ランニングがコレステロールに与える効果とは
定期的なランニングは、総コレステロールとLDL(悪玉)コレステロールを減らし、HDL(善玉)コレステロールを増やすことで、血中コレステロールバランスを改善します。以下に、ランニングがコレステロールに与える主な効果を紹介します。
ランニングがもたらす主な効果
1. HDL(善玉)コレステロールの増加
HDLは余分なコレステロールを血管から肝臓へ運び、分解・排泄を促進します。
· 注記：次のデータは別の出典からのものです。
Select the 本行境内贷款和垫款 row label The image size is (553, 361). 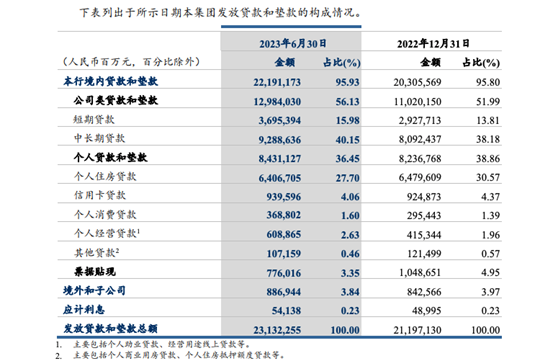(x=110, y=81)
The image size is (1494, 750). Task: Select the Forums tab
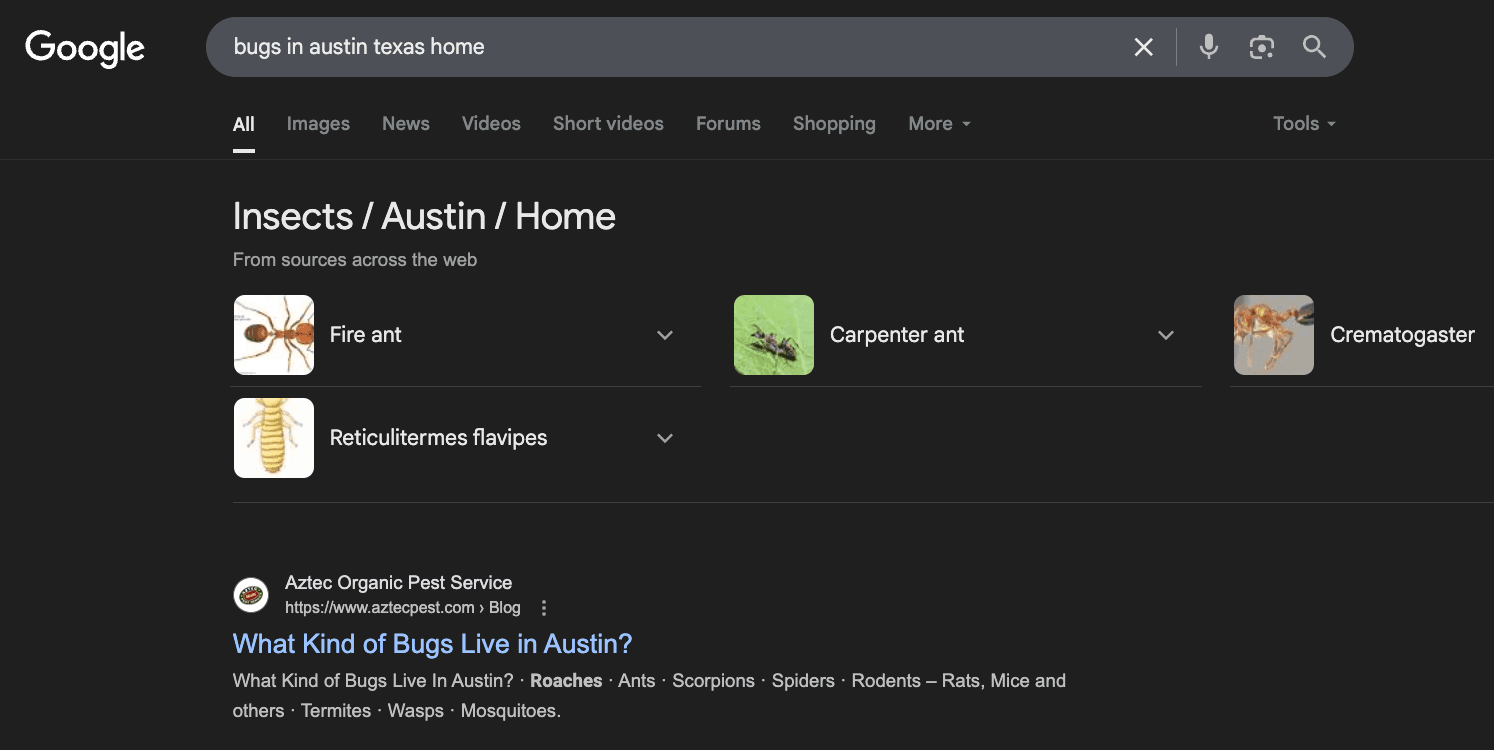[x=728, y=124]

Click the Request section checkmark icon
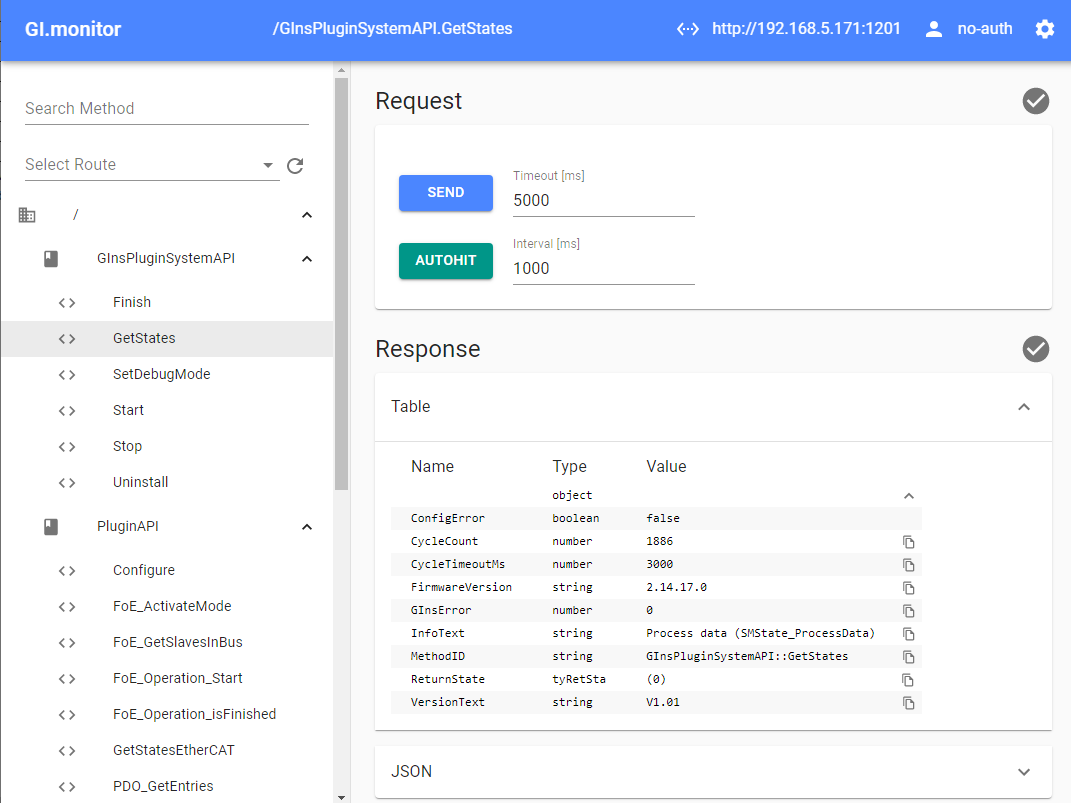1036,101
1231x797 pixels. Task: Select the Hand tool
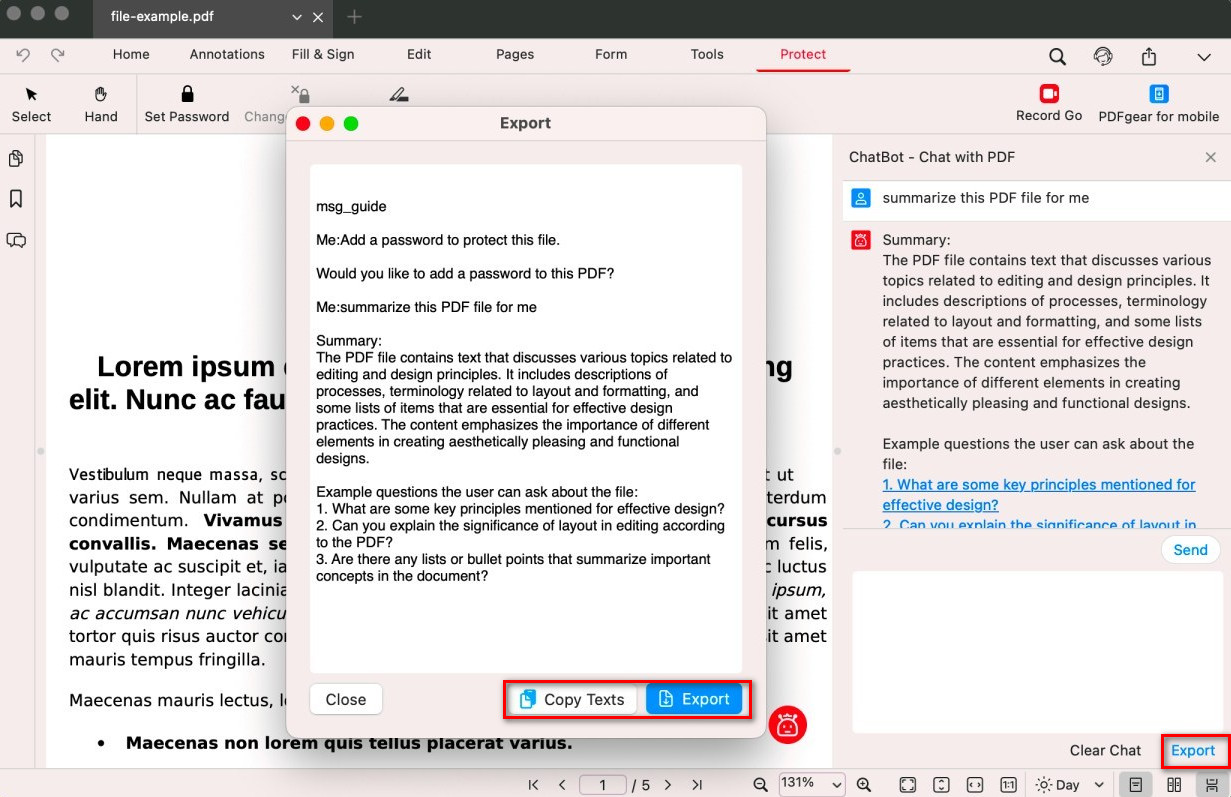click(101, 95)
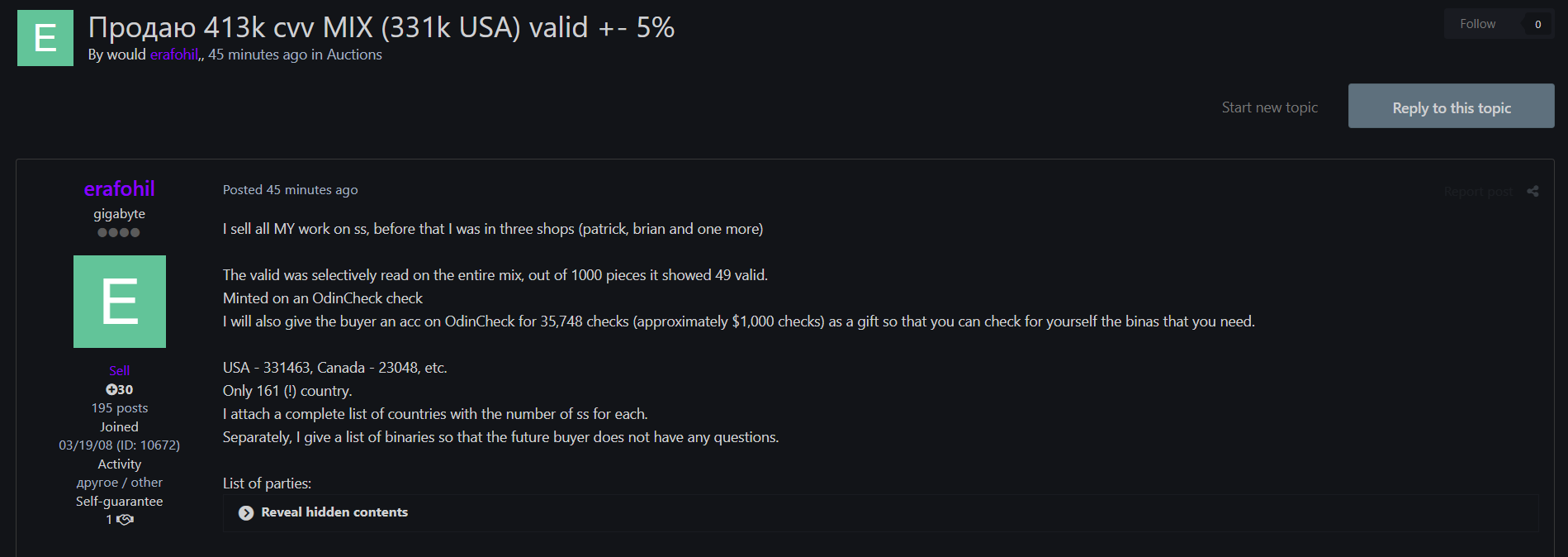1568x557 pixels.
Task: Click the Posted 45 minutes ago timestamp
Action: click(290, 190)
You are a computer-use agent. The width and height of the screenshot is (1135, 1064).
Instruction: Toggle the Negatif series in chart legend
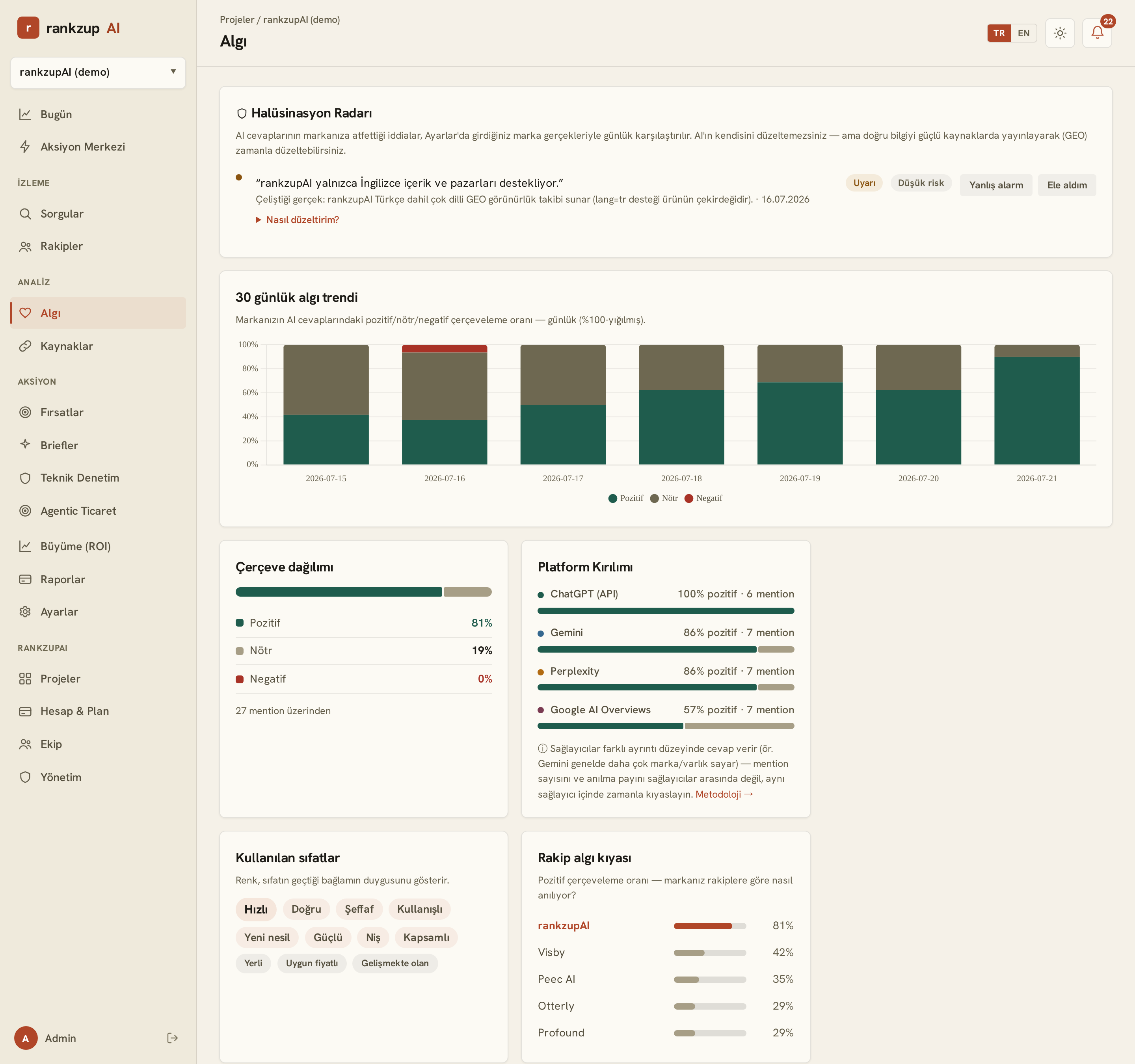tap(703, 499)
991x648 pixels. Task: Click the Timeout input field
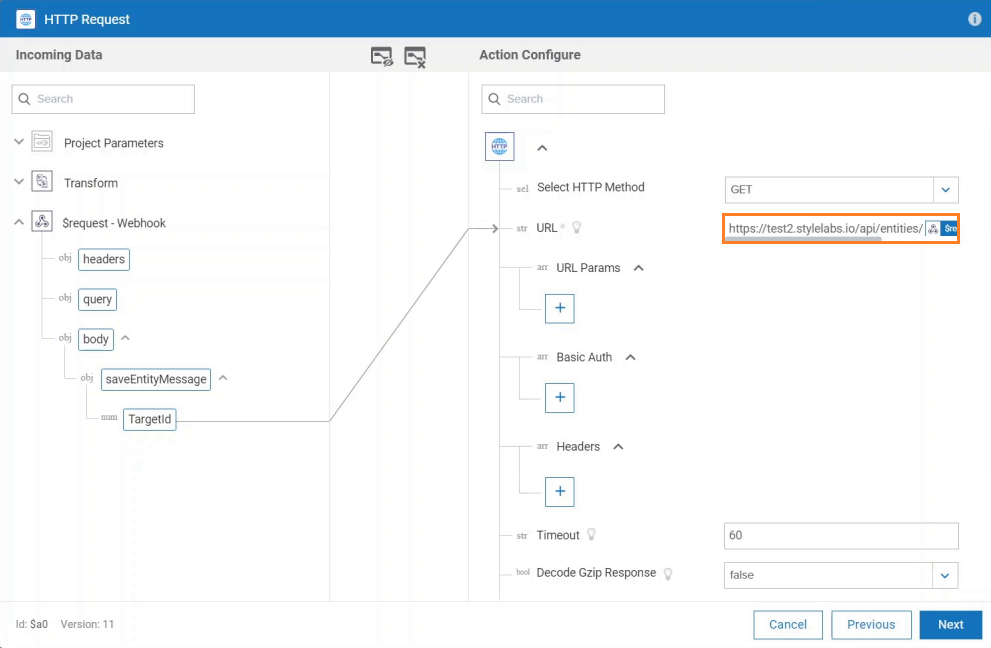[x=841, y=535]
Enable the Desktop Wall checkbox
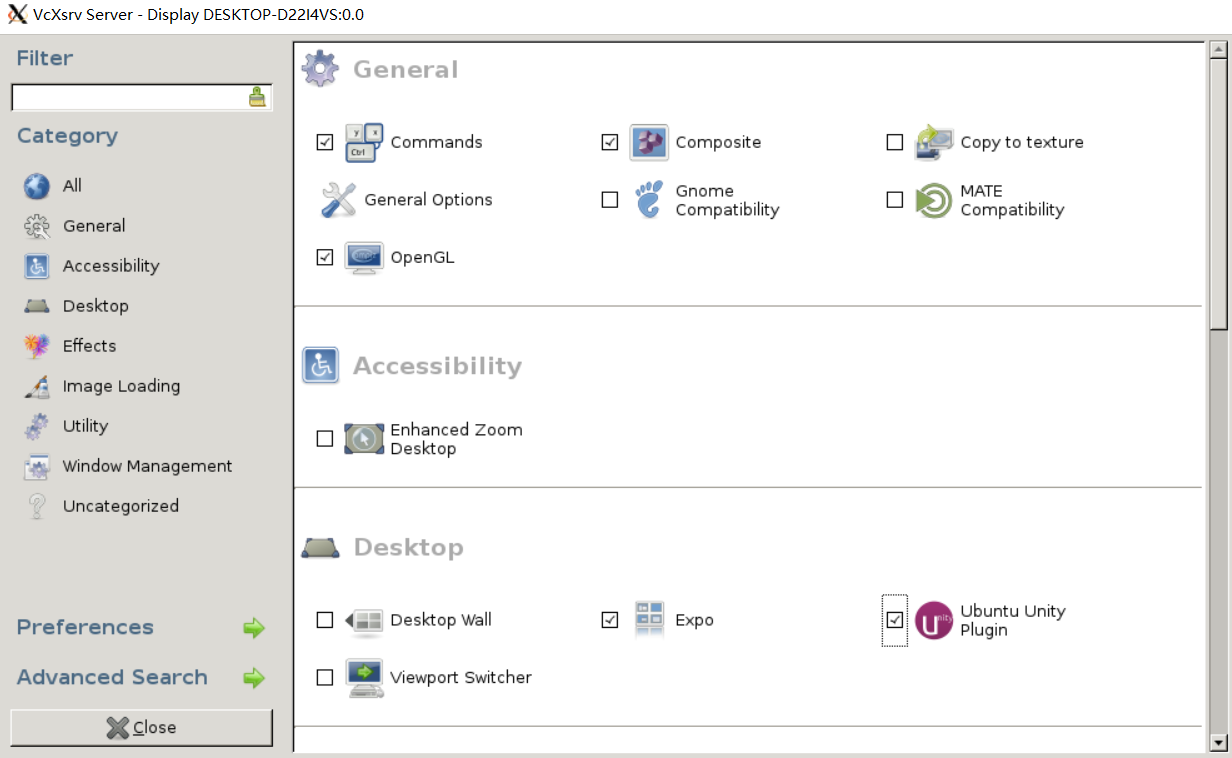The height and width of the screenshot is (758, 1232). [x=325, y=620]
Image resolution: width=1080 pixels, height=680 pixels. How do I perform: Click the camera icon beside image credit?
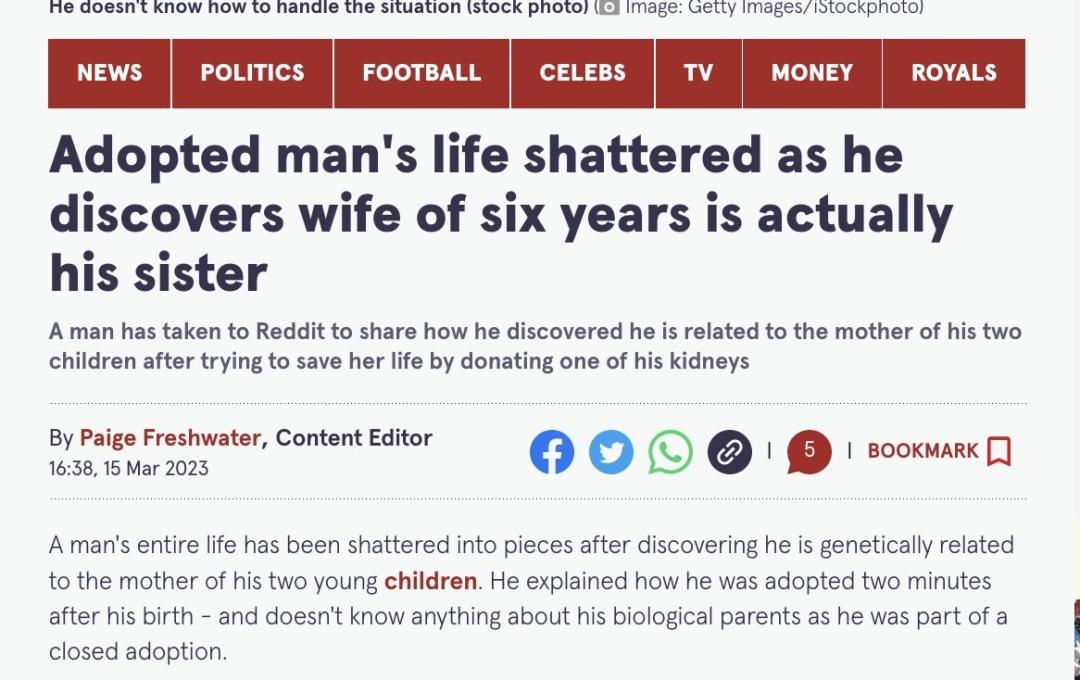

ランニングによりHDL濃度が上昇し、血中のHDL/LDL比が改善されます。
2. LDL(悪玉)コレステロールの低下
運動時に筋肉がエネルギーとして脂肪を分解するため、血中のLDL粒子が減少します。また、酸化LDLの除去が促進され、LDL濃度が下がります。
3. 総コレステロールの減少
総コレステロールはHDL・LDL・VLDLを合わせた量です。ランニングはLDLとVLDLを減らし、HDLを増やすことで総コレステロールを低減します。
4. 中性脂肪(トリグリセリド)の改善
中性脂肪は血中の脂質の一種で、過剰になると心疾患リスクが高まります。ランニングはインスリン感受性を高め、脂肪の分解を促すことでトリグリセリドを減少させます。
5. 心血管全体の健康向上
定期的なランニングは心筋を強化し、血圧を下げ、心拍変動性を高め、血液循環を改善します。これらの効果が相乗的にコレステロール管理をサポートし、心血管疾患のリスクを低減します。
ただし、ランニングだけでコレステロールを最適化できるわけではありません。バランスの取れた食事、適正体重の維持、禁煙、糖尿病や高血圧といった他の疾患管理も重要です。